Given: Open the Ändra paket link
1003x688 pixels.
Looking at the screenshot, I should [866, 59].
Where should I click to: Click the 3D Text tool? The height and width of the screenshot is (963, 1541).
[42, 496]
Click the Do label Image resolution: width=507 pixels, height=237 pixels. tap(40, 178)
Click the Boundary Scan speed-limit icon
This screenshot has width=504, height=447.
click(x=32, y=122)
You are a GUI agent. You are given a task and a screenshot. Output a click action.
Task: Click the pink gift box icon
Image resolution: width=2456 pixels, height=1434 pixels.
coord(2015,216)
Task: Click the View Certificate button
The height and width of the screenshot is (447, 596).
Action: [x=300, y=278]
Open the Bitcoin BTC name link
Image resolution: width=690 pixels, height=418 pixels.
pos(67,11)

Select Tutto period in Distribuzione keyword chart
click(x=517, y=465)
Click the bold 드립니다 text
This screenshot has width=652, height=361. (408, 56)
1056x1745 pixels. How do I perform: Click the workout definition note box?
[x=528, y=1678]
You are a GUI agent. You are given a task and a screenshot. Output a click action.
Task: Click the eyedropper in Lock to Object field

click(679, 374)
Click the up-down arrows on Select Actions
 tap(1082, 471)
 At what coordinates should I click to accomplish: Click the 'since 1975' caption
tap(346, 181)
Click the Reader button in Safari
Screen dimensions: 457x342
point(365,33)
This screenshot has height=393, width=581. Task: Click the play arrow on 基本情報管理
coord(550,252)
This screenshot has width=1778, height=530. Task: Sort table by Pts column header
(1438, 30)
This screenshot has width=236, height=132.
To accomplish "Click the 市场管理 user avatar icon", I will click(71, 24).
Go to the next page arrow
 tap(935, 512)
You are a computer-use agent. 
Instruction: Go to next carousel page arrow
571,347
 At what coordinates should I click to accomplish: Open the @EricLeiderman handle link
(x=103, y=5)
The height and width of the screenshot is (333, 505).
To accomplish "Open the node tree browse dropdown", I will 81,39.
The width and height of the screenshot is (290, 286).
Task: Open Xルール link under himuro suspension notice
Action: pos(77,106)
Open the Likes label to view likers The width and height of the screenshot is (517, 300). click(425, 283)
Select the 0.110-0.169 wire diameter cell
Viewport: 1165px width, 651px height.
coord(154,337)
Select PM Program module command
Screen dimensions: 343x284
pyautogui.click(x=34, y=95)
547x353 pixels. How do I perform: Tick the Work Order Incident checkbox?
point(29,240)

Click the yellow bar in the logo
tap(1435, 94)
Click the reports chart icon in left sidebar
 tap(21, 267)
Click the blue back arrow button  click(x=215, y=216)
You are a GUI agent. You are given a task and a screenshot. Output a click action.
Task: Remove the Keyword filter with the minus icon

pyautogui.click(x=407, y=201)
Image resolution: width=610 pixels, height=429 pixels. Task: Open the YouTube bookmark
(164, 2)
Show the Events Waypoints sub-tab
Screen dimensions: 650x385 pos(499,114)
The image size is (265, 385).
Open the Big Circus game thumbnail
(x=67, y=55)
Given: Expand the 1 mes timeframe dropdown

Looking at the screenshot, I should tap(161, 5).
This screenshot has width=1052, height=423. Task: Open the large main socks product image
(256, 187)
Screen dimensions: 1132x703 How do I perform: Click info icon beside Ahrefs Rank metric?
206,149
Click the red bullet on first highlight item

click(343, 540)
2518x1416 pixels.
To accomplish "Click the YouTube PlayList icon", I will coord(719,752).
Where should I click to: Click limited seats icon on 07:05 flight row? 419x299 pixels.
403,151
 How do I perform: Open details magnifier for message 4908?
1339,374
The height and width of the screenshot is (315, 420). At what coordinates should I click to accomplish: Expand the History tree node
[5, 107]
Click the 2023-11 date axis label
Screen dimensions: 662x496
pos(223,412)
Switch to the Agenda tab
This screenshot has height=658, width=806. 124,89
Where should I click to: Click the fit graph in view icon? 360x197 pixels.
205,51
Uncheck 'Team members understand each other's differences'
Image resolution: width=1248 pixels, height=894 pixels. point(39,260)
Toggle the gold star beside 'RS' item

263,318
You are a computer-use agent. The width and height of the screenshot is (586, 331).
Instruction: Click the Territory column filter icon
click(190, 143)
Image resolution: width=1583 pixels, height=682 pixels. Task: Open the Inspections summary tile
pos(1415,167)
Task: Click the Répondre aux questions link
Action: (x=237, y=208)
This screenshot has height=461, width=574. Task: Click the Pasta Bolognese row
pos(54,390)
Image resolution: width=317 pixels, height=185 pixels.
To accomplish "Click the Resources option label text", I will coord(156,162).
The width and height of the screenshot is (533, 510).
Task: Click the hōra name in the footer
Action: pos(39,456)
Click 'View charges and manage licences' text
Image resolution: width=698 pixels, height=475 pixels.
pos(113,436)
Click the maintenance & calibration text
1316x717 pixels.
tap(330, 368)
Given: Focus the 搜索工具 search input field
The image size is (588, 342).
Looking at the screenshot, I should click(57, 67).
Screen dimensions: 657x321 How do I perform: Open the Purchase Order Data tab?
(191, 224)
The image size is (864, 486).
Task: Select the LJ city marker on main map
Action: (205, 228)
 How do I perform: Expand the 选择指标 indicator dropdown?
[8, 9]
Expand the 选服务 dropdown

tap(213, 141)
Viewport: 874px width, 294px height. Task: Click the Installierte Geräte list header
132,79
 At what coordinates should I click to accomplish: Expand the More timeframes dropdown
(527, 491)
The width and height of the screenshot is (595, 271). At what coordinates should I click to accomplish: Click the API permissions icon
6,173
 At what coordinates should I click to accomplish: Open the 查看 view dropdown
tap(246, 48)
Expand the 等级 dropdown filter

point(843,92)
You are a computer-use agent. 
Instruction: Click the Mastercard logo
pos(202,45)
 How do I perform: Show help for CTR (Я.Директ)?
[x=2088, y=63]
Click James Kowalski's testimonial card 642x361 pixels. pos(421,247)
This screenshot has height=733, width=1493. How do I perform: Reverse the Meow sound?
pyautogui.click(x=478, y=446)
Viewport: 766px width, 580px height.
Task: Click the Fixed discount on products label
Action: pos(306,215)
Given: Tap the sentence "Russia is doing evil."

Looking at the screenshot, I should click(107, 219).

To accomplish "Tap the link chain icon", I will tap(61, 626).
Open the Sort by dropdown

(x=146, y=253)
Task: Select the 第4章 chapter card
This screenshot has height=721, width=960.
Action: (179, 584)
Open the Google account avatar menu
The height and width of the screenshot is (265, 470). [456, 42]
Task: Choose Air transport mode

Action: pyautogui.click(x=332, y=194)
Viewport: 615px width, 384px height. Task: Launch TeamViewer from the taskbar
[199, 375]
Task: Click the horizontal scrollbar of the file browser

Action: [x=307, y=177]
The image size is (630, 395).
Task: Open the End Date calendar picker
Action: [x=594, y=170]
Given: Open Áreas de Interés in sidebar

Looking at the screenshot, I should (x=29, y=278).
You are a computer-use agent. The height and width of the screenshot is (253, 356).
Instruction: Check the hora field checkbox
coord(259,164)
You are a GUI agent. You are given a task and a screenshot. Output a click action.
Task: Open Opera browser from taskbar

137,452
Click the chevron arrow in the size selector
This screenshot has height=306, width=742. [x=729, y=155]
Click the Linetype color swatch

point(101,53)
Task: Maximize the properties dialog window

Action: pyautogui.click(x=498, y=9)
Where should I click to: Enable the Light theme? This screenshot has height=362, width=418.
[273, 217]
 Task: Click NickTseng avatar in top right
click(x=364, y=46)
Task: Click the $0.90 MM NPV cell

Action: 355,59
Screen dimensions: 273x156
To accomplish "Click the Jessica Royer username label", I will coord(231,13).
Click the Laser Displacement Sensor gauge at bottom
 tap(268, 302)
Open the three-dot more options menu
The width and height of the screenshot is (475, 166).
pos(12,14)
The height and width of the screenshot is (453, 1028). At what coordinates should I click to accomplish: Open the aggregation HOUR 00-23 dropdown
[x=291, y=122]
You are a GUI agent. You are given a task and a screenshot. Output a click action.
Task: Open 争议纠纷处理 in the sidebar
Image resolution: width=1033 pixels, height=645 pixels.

**Directions**
Print exactly the lines above from the one with "You are a computer-use agent. The width" to the one with "Image resolution: width=317", including both.

**Answer to the exercise**
You are a computer-use agent. The width and height of the screenshot is (586, 331).
Instruction: Click the Territory column filter icon
click(190, 143)
Image resolution: width=1583 pixels, height=682 pixels. Task: Open the Inspections summary tile
pos(1415,167)
Task: Click the Répondre aux questions link
Action: (x=237, y=208)
This screenshot has height=461, width=574. Task: Click the Pasta Bolognese row
pos(54,390)
Image resolution: width=317 pixels, height=185 pixels.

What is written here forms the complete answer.